The room was large and musty and unfurnished save for a potbelly stove squatting troll-like on the floor. Starlight filtered through dust-coated windows, the panes webbed with cracks. A beamed ceiling, the rafters silvery in the subtle light, hung overhead like rows of leviathan ribs.
Moving cautiously, aware that footsteps could be heard in the cellar, she crossed yards of semidarkness to the front door.
It opened, promptly and fully, as all doors should-no improvised tools, no desperate prayers, simply a twist of the knob.
Air on her face. The oily smell of greasewood. Click and buzz of nocturnal insects.
Quietly she shut the door, then put on her boots and sprinted across a gravel court to the gate.
It was wrapped in multiple coils of chain, secured with a rusty but formidable padlock.
Climb over? No, impossible. Wicked barbed wire was strung across the top. And on both sides of the gate, barbed-wire fence extended along the roadside-five bands of wire, the lowest a foot from the ground, the highest just above her head, knotted to wooden posts driven into the ground at four-foot intervals.
She couldn’t get through that fence or over it, not without slashing herself to tatters and leaving a trail of blood.
She turned and surveyed the area. The place was a ranch of some kind, the main house a one-story wood-frame structure, flanked on the left by a modest barn with a fenced paddock attached. Against a waning crescent moon, the barn’s weathervane and cupola were etched in stark silhouette.
Something was missing from the scene. She looked closer at the house, took note of the carport extending from a side wall.
Empty.
Where was the vehicle she’d heard?
Dimly she made out tire tracks in the gravel at her feet, curving toward the barn. The big double doors were shut to conceal her abductor’s truck or van, parked inside.
And perhaps to conceal her Taurus also.
He had made her write to Annie, saying she’d gone away. The ruse would fool no one if her car was still sitting in its reserved space at Pantano Fountains.
She sprinted for the barn, leaving the gravel behind, crossing yards of stiff, dead grass. The big double door loomed before her, the old wood ragged with strips of peeling paint. The barn must have been green once, with a white roof and orange trim-unusual color scheme for a desert ranch.
One of the doors swung open easily in response to her brief tug.

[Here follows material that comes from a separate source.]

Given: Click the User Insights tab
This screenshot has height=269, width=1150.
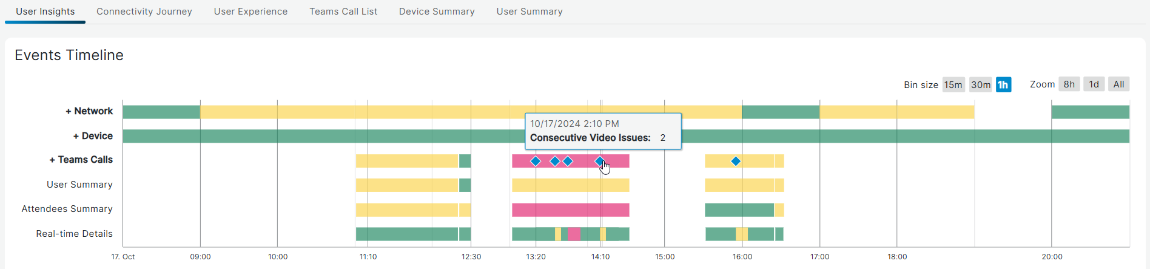Looking at the screenshot, I should click(45, 12).
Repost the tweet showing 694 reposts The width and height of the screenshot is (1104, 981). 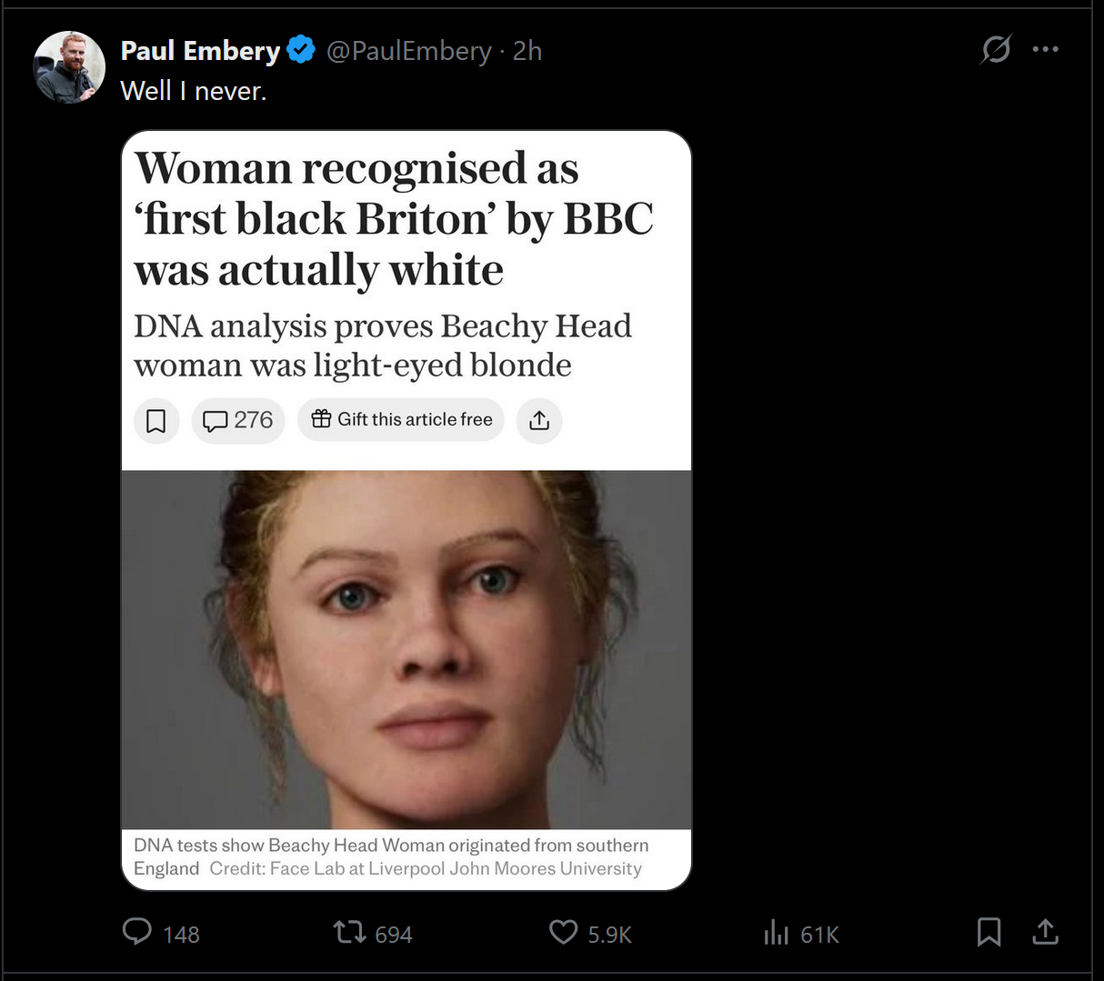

She crept inside and pulled it nearly shut, allowing only a pale fan of starlight to bleed through the crack.
Standing motionless, she waited impatiently for her eyesight to adjust to the gloom.
The place smelled of must and age, and not of hay.
No provender had been stored here for years, for decades.
A central feed passage, trough, and manure gutter bisected the barn. The left side was lined with stalls, the half-doors ajar. Horse stalls. This had been a horse ranch once.
No stalls on the right side, only an open space, filled now with a gray Chevrolet Astro van and, beyond it, faintly visible in the barn’s recesses, her Ford Taurus.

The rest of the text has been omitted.